* [GIVEN EXERCISE]
Present every line from the beginning of the rows up to and including the line containing "tap(716, 1178)" as a Markdown table with the columns Number and Line, omitting blank lines.

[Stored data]
▬▬▬▬▬▬▬▬▬▬

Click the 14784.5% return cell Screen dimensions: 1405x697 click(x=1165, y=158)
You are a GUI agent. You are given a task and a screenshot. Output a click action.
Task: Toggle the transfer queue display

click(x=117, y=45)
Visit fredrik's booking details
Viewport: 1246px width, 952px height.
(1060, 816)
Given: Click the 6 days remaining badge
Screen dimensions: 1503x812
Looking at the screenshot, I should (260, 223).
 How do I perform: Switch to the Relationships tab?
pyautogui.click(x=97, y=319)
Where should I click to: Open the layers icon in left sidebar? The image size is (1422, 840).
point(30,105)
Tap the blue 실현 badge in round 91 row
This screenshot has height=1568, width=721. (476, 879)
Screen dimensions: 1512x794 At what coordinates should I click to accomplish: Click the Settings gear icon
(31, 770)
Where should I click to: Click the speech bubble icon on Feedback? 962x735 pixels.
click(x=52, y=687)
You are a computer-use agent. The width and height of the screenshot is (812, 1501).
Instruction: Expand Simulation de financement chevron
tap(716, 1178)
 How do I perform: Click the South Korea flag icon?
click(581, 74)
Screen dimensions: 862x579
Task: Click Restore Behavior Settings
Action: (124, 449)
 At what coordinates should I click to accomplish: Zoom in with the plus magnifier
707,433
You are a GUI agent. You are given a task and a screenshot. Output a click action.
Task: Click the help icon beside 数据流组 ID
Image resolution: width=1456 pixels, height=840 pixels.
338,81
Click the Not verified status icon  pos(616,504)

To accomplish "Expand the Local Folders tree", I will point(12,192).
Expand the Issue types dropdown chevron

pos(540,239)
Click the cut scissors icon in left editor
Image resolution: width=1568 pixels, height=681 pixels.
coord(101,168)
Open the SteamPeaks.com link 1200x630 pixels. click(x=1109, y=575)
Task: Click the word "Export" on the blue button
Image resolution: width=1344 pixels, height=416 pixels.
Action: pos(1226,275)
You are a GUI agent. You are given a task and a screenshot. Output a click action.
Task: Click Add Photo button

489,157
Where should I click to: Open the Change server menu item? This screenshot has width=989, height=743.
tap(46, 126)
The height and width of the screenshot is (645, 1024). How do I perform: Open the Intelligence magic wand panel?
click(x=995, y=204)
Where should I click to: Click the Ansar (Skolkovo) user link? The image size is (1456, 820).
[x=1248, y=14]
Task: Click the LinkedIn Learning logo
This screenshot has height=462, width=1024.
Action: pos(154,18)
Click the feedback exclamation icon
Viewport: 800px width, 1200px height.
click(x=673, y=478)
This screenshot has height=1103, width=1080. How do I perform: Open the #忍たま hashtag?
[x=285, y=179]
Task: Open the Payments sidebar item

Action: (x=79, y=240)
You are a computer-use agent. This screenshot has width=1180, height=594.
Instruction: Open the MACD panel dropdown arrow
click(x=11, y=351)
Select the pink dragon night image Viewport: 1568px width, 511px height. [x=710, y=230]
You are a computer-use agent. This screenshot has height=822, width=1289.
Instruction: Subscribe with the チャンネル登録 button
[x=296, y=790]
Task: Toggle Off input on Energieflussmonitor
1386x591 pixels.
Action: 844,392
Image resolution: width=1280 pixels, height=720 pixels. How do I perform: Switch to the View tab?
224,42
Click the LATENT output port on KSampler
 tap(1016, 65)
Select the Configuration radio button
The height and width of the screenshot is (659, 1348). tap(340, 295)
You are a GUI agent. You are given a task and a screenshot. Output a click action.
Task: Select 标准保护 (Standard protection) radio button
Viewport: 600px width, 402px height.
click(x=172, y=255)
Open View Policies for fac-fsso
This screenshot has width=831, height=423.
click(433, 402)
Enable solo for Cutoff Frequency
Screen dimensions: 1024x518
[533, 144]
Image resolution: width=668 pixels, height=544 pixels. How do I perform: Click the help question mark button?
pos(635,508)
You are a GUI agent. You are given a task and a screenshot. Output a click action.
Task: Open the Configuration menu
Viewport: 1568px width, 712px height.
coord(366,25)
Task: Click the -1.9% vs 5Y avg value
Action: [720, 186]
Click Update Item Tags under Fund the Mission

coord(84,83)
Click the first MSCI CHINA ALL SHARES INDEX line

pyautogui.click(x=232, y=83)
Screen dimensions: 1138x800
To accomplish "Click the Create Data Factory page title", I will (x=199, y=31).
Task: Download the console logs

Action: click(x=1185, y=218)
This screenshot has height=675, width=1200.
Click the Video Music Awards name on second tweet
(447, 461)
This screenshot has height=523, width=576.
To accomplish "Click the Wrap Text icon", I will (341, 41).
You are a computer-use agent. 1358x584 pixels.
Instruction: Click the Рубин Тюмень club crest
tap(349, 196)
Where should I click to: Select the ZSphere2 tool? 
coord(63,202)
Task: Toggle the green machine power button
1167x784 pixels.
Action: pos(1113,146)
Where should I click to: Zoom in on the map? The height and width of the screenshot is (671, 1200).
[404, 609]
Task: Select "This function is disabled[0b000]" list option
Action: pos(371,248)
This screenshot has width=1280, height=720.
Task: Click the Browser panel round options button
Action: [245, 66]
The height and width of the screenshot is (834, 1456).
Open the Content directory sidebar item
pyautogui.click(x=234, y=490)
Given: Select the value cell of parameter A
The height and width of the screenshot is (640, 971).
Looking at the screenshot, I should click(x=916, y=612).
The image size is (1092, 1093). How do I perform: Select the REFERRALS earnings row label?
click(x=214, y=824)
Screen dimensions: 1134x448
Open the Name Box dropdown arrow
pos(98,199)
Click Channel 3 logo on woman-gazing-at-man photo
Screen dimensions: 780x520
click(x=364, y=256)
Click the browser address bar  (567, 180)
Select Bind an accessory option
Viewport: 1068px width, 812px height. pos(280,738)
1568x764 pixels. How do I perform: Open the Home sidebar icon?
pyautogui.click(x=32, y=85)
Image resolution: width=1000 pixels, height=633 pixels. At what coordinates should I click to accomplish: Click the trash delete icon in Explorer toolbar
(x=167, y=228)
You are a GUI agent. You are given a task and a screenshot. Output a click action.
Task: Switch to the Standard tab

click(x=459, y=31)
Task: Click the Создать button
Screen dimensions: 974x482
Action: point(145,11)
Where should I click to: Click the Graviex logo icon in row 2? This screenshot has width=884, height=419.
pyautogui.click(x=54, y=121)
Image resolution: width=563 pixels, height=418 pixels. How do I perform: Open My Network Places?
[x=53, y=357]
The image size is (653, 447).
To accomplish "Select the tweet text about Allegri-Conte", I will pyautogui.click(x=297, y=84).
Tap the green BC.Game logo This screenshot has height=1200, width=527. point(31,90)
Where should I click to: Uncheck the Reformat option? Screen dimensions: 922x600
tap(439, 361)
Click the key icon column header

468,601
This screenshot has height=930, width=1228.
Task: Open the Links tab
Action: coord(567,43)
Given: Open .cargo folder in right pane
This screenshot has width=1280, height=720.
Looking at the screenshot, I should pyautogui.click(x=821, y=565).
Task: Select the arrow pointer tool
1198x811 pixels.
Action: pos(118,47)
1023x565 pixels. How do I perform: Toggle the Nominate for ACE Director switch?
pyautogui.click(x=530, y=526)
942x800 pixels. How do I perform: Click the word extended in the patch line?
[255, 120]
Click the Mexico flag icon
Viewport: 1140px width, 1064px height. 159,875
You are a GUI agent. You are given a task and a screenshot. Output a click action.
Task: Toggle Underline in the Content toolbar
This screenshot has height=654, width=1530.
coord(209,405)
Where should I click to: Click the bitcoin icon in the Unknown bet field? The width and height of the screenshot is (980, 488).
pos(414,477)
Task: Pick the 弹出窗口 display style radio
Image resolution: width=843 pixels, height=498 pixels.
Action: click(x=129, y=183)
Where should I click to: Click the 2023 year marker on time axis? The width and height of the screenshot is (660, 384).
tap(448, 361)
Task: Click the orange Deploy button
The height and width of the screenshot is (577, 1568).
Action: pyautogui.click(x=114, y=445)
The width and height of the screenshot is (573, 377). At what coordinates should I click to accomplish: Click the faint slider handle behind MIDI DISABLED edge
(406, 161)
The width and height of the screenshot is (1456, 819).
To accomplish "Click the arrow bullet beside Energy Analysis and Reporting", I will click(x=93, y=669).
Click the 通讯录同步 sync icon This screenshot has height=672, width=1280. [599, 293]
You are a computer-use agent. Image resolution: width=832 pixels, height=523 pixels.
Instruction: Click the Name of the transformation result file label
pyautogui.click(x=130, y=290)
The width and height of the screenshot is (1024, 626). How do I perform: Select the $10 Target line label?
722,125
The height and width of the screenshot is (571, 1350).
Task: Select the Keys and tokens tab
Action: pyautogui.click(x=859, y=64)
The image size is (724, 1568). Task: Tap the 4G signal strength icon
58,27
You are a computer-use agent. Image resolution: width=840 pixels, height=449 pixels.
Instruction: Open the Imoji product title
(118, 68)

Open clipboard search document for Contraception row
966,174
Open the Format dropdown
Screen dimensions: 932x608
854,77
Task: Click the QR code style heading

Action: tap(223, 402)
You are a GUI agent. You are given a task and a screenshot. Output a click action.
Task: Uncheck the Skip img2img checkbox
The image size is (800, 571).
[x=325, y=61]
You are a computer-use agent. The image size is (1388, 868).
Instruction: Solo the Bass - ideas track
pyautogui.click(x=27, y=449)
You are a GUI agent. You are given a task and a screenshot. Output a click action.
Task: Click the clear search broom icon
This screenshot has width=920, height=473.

▬▬▬▬▬▬▬▬▬▬

* [ANSWER]
| Number | Line |
|---|---|
| 1 | Click the 14784.5% return cell Screen dimensions: 1405x697 click(x=1165, y=158) |
| 2 | You are a GUI agent. You are given a task and a screenshot. Output a click action. |
| 3 | Task: Toggle the transfer queue display |
| 4 | click(x=117, y=45) |
| 5 | Visit fredrik's booking details |
| 6 | Viewport: 1246px width, 952px height. |
| 7 | (1060, 816) |
| 8 | Given: Click the 6 days remaining badge |
| 9 | Screen dimensions: 1503x812 |
| 10 | Looking at the screenshot, I should (260, 223). |
| 11 |  How do I perform: Switch to the Relationships tab? |
| 12 | pyautogui.click(x=97, y=319) |
| 13 | Where should I click to: Open the layers icon in left sidebar? The image size is (1422, 840). |
| 14 | point(30,105) |
| 15 | Tap the blue 실현 badge in round 91 row |
| 16 | This screenshot has height=1568, width=721. (476, 879) |
| 17 | Screen dimensions: 1512x794 At what coordinates should I click to accomplish: Click the Settings gear icon |
| 18 | (31, 770) |
| 19 | Where should I click to: Click the speech bubble icon on Feedback? 962x735 pixels. |
| 20 | click(x=52, y=687) |
| 21 | You are a computer-use agent. The width and height of the screenshot is (812, 1501). |
| 22 | Instruction: Expand Simulation de financement chevron |
| 23 | tap(716, 1178) |